Law on Trial 2023: free, public talks based on topical themes

Professor Adam Gearey is a Professor of Law at Birkbeck’s Department of Law. In this blog, Professor Gearey explores this year’s themes of Law on Trial, the School of Law’s annual week of free, public events taking place from Monday 19 to Friday 23 June.

This year’s Law on Trial takes place at a special time. We are celebrating the 200th anniversary of Birkbeck, University of London and the 30th anniversary of Birkbeck’s Law School. It is also more or less 191 years to the day that the legal philosopher John Austin finished his lectures on jurisprudence, the philosophy and theory of law, at the University of London, and in a fit of melancholy, immediately left for France. It might seem a little strange to link these two moments together. But perhaps George Birkbeck, John Austin, and Sarah Austin did share a similar concern. The education of the working classes.

John and Sarah, like George, worried that the multitude were condemned to their own “doom” (Austin 1986). Compelled to earn a “precarious livelihood” they could not develop their “childish and imbecilic intellects” (Austin 1986). More worryingly, rather than obedience to the law, the working class appeared to be sympathetic to criminals and were bent on causing trouble (Austin 1986). It was imperative that the “multitude” should grasp the “leading principles” of the moral sciences and apply them to the conditions of their own lives. Only then would the masses be willing to accept the “authority of others” (Austin 1986).
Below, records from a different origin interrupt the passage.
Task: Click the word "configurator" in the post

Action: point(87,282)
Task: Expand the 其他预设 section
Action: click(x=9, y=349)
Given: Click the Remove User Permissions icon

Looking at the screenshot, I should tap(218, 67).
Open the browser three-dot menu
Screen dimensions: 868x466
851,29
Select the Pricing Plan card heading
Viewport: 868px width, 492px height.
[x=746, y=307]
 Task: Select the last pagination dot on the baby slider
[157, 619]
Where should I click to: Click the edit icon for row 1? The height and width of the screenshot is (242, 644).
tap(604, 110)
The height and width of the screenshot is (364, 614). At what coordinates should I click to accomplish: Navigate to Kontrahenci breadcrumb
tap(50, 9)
No doubt George Birkbeck did not share all these sentiments. He probably disagreed with Austin’s bizarre idea that teaching jurisprudence would provide the very “rationale” of the law that would legitimise authority to those who were all but ready to tear it all down.
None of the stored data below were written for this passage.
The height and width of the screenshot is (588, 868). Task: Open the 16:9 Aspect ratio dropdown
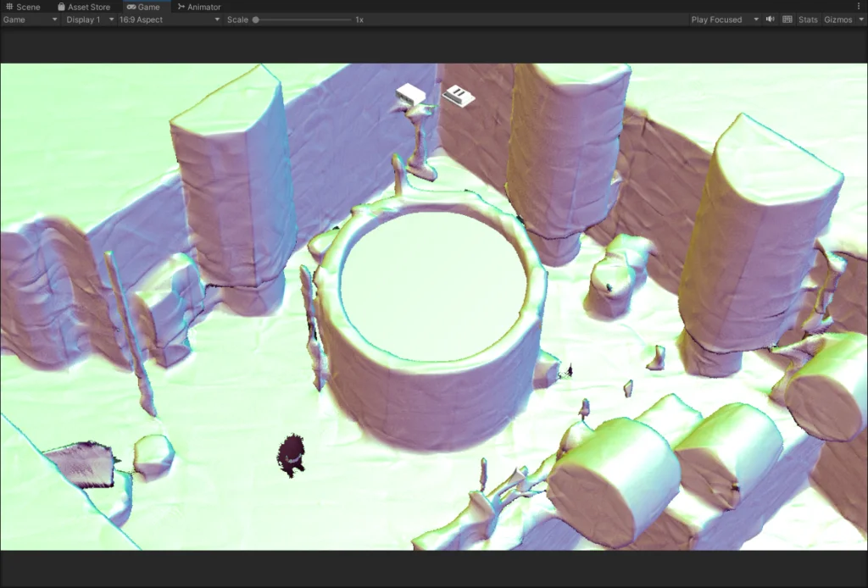click(x=169, y=19)
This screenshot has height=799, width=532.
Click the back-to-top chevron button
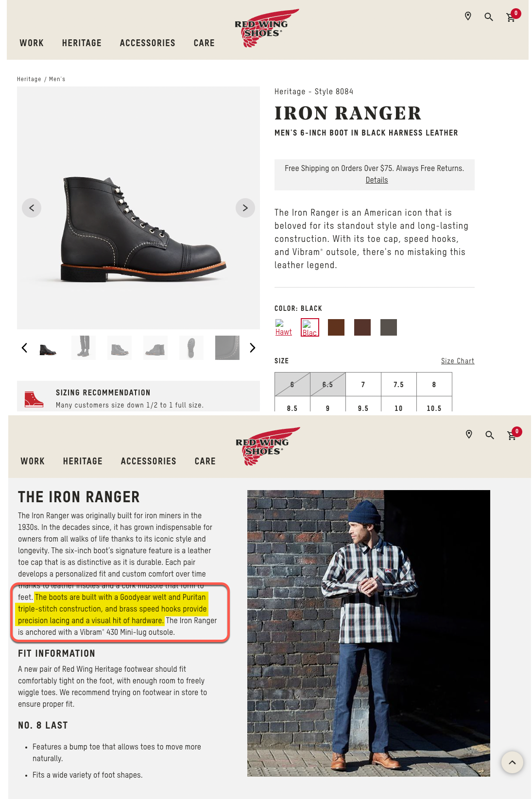click(x=512, y=763)

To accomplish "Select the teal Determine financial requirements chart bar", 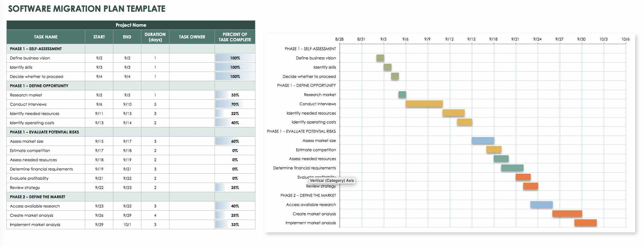I will pos(512,168).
Which, by an interesting coincidence, is almost the title of a Dexys Midnight Runner’s song. A song that, one might think, is the opposite of John Austin’s stuffy defence of the establishment. Kevin Rowland’s ‘Burn it Down’ is a call to be creative: to think, to act differently. Perhaps things now are not that different from 1831: the precarious are required to accept their precarity. However, an education in soul music, rather than jurisprudence, might now be the key to the moral sciences.
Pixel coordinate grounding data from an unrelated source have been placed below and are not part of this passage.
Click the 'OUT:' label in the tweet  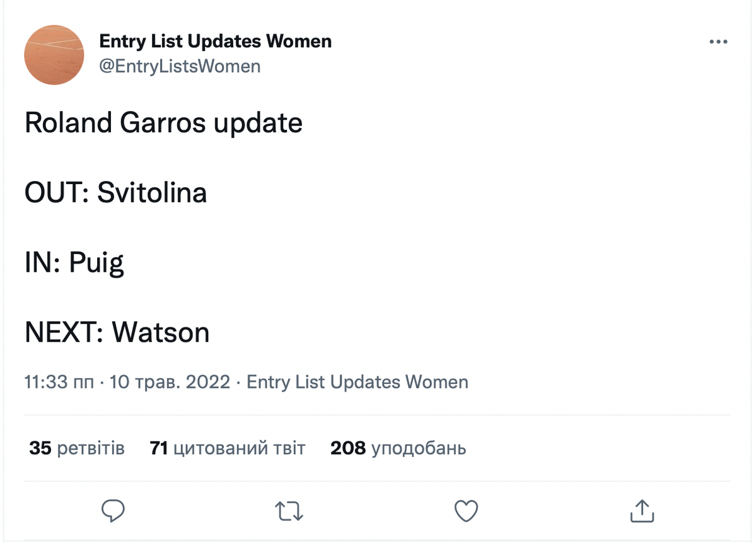[x=57, y=192]
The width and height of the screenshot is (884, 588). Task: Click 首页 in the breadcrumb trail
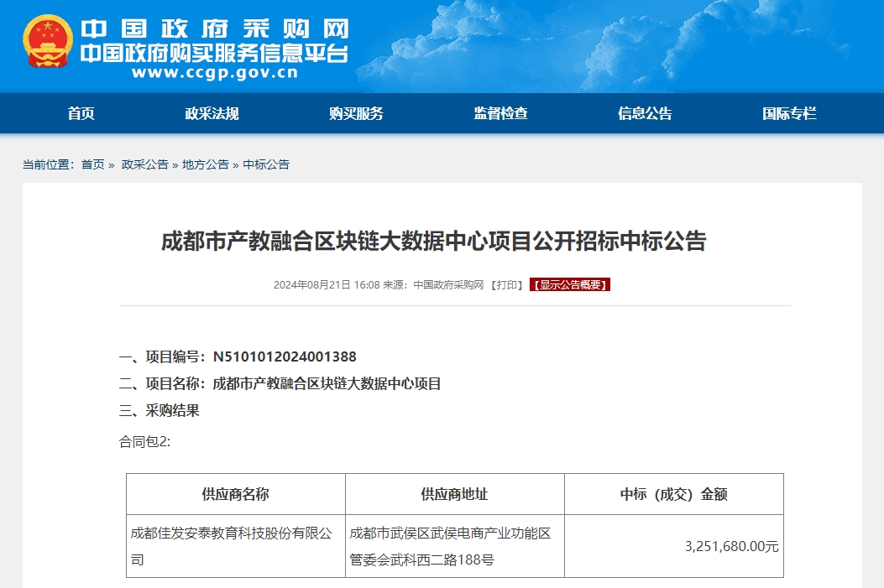[x=93, y=165]
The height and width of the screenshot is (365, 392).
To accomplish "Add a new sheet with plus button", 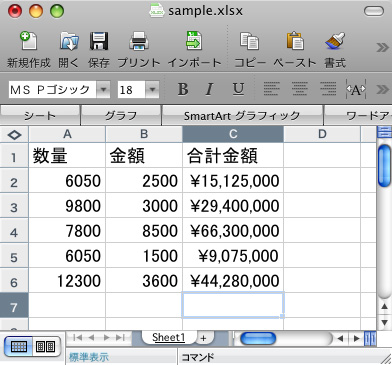I will (203, 338).
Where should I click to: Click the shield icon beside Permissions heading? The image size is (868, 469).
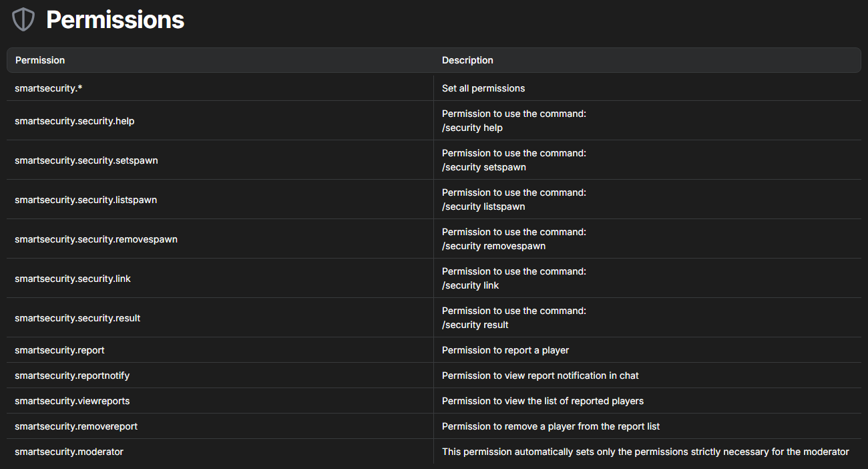point(23,20)
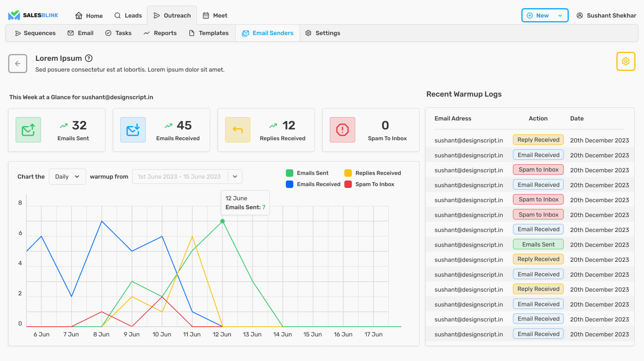644x361 pixels.
Task: Expand the New button dropdown
Action: (560, 15)
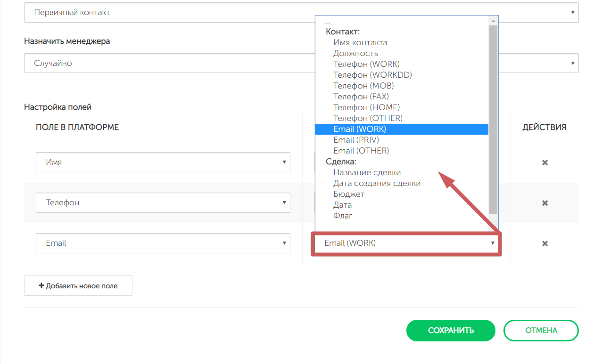Cancel changes with Отмена button

[541, 331]
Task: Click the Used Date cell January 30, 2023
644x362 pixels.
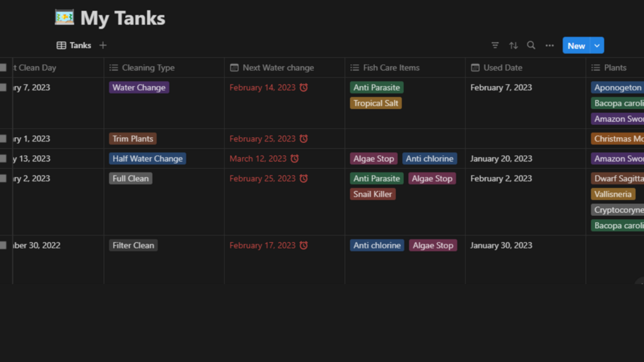Action: [501, 245]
Indeed, if there was a “wild philosophy” that so upset Austin, you will find it in the panels and talks that will take place in Law on Trial 2023. Law on Trial kicks off on the 19th June. The first panel is an engagement with intellectual property (creations of the mind). Tattoos and patent drawings will be discussed by Fiona Macmillan, Henrique Carvalho and Guido Comparato. The next panel, on the 20th, celebrates 30 years of Birkbeck graduates. Daniel Monk will chair a panel tracing the diverse paths taken by Birkbeck students from the classroom to practice. On the 21st June, the panel on the social and political lives of trials, reminds us that the old order is very much in place: disciplining bodies and minds. As Allison Tait, Mayur Suresh and Basak Ertur will remind us: what else can you do but resist injustice? Just after the solstice, on the 22nd June, Alex Sharpe summons the presence of the great David Bowie for a spirited discussion about the three love lessons apparent in Bowie’s work. Finally, on the 23rd June, ecological destruction and climate litigation are put on trial by Stewart Motha and Fleur Ramsay. A fitting conclusion for a panel taking place as London heats up for the hottest summer since 1884.

Further information

References

John Austin, The Province of Jurisprudence Determined (London: Hackett, 1986) Pages 64, 65, 66, 70.

Dexys Midnight Runners, Burn it Down, on Searching for the Young Soul Rebels, EMI/Parlophone, 1980.